From the Palm Center's response to former Air Force chief of staff Merrill A. McPeak's March 5 op-ed in The New York Times:
Gen. McPeak also claims there is no evidence that troops will fight more effectively when the gay ban is repealed. In fact, research shows that the ban itself undermines cohesion and readiness. A bipartisan study group of Flag and General Officers which took a year to assess all of the evidence on “don't ask, don't tell” found that commanders in Iraq are ignoring the policy and choosing to keep their teams together rather than firing loyal gay troops. A recent Military Times poll confirms that many commanders know of gays and lesbians serving in their units, but choose not to discharge them, suggesting that these leaders believe that known gays help rather than hurt the force.
Finally, Gen. McPeak has acknowledged publicly that when there is a tradeoff between pursuing moral values and military effectiveness, he prefers the former, even at the expense of the latter.

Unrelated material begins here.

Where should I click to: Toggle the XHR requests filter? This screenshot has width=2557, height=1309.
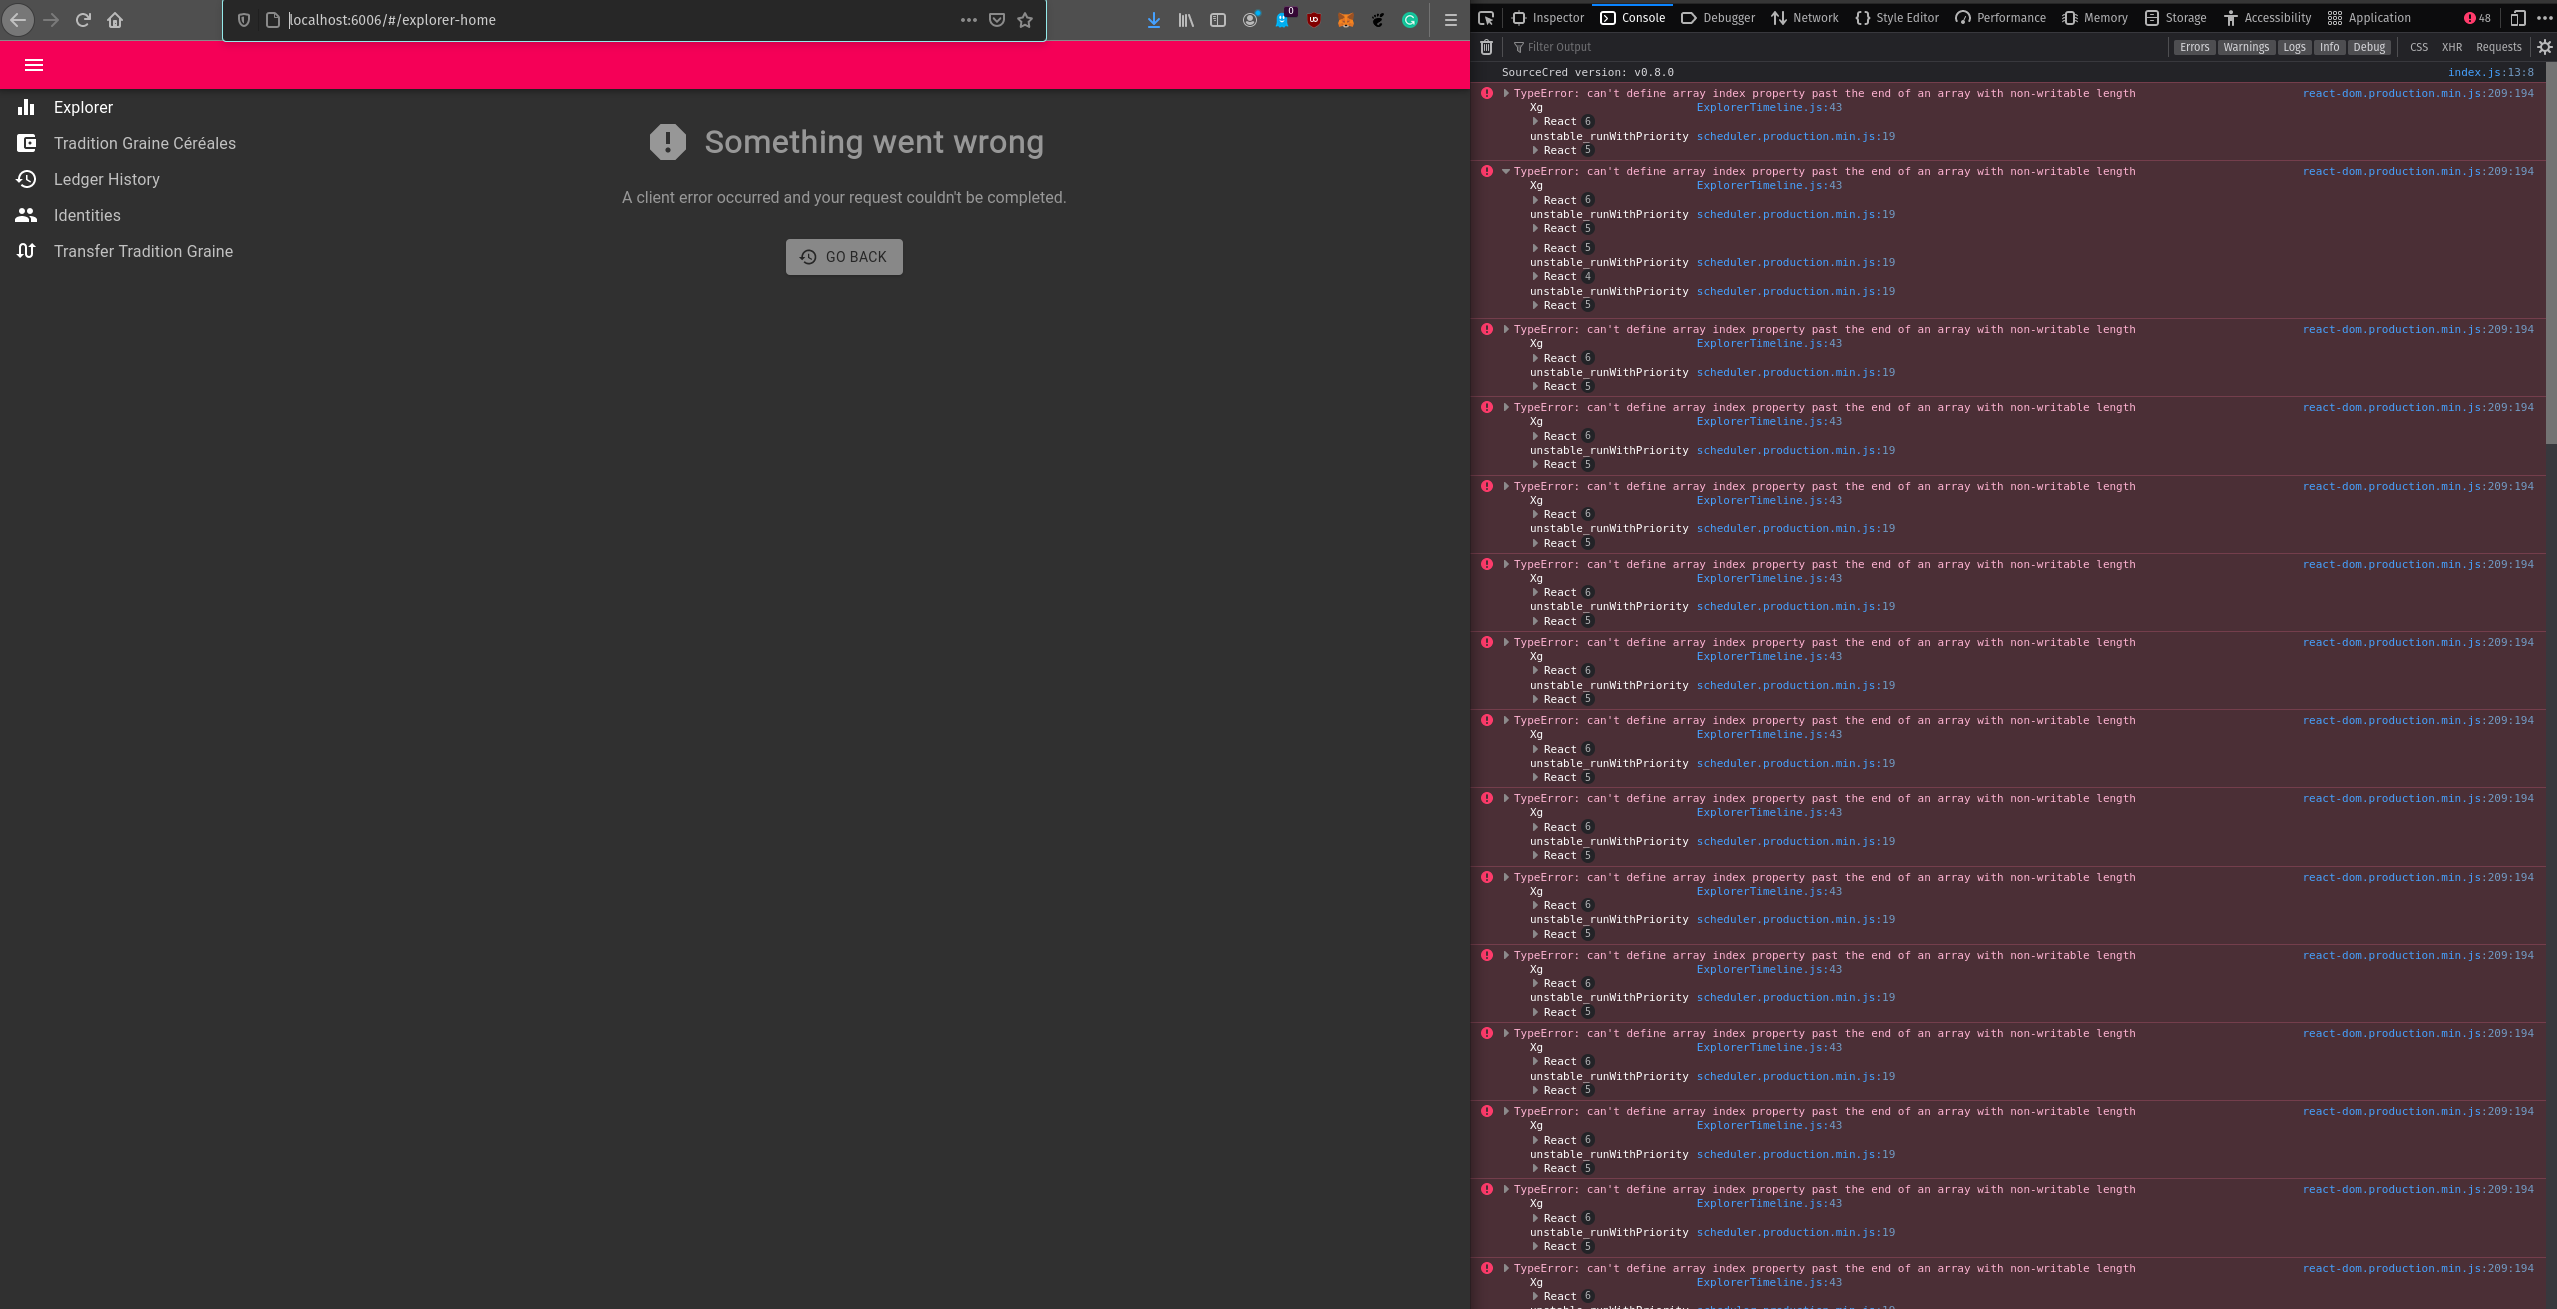click(x=2451, y=47)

He opposed women in combat in the 1990s, saying he had “personal prejudices” against expanding combat roles for women, “even though logic tells us” that women can conduct combat operations just as well as men. He actually told Congress that he would choose an inferior male flight instructor over a superior female one even if it made for a “militarily less effective situation.” “I admit it doesn't make much sense,” he said, “but that's the way I feel about it.” Elsewhere he repeated that his position did not meet “strict evidence standards for logic,” but that that did not change his position, a direct contradiction to his claim that he seeks to engage in an enlightened debate.
Under the guise of protecting unit cohesion, defenders of the gay exclusion rule would have us believe that they are simply looking out for the nation's defense. What they are actually doing is using government policy to express moral animus. The reason to be disappointed by Gen. Merrill McPeak and others sharing his strategy is that their views have little to do with unit cohesion, and everything to do with an effort to encode prejudice into law and make the public believe that there is a national security rationale for doing so. That is a dangerous precedent.